Art. 10º Todos os processos e livros deverão ser inspecionados fisicamente, com o consequente despacho/decisão/sentença pertinente a cada caso, momento no qual se lavrará o termo “vistos em inspeção”, datado e assinado, bem como identificada na capa dos autos a realização da inspeção naqueles autos

 

Parágrafo único - Por ocasião do lançamento do respectivo andamento no processo no sistema e-JUD, deverão os servidores e estagiários observar o lançamento obrigatório do movimento específico (Cód. nº 100021 - “Processo Inspecionado”).

 

Art. 11º A Senhora Chefe de Secretaria deverá instaurar, via Sistema de Gerenciamento de Processos - eJUD, no 27 de janeiro de 2017, o procedimento com a seguinte classificação de acordo com as Tabelas Processuais Unificadas do CNJ, sendo esta Portaria a peça inaugural, onde ao final será lavrado termo circunstanciado que deverá consignar todas as recomendações e providências ordenadas, bem como as advertências ou elogios:

 

I - Classe: (Código 1198) PROCEDIMENTOS ADMINISTRATIVOS - (Código 1304) Inspeção;

 

II - Assunto: (Código 9985) DIREITO ADMINISTRATIVO E OUTRAS MATÉRIAS DE DIREITO PÚBLICO - (Código 10015) Fiscalização - (Código 11948) Inspeção.

 

REMETA-SE cópia desta Portaria ao Excelentíssimo Senhor Desembargador Presidente do Egrégio Tribunal de Justiça, ao Excelentíssimo Senhor Corregedor Geral de Justiça do Estado do Espírito Santo, ao Ministério Público Estadual, à Ordem dos Advogados do Brasil – Subseção de Alegre/ES e à Defensoria Pública Estadual.

 

CIENTIFIQUE-SE a todos os serventuários e estagiários desta unidade judiciária.
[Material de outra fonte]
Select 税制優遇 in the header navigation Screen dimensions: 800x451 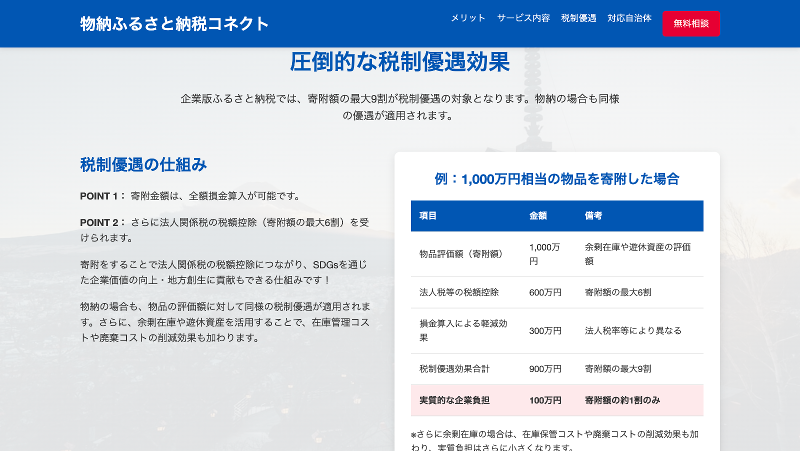tap(578, 19)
Esta Portaria entrará em vigor na presente data e, para que chegue ao conhecimento de todos, deverá ser afixada nas entradas do Gabinete e da Secretaria desta unidade judiciária, assim como no mural de editais, no átrio do edifício-sede do Fórum.

 

Deverá ainda ser publicada no Diário da Justiça eletrônico, bem como ser encaminhada, via Sistema Hermes – Malote Digital, para a Secretaria de Monitoramento Judicial e Extrajudicial da Corregedoria Geral da Justiça do Estado do Espírito Santo.

 

Publique-se. Registre-se. Cumpra-se.

 

Dada e passada nesta Cidade e Juízo da Comarca de Jerônimo Monteiro, Estado do Espírito Santo, no dia 27 (vinte e sete) de janeiro (01) de 2017 (dois mil e dezessete).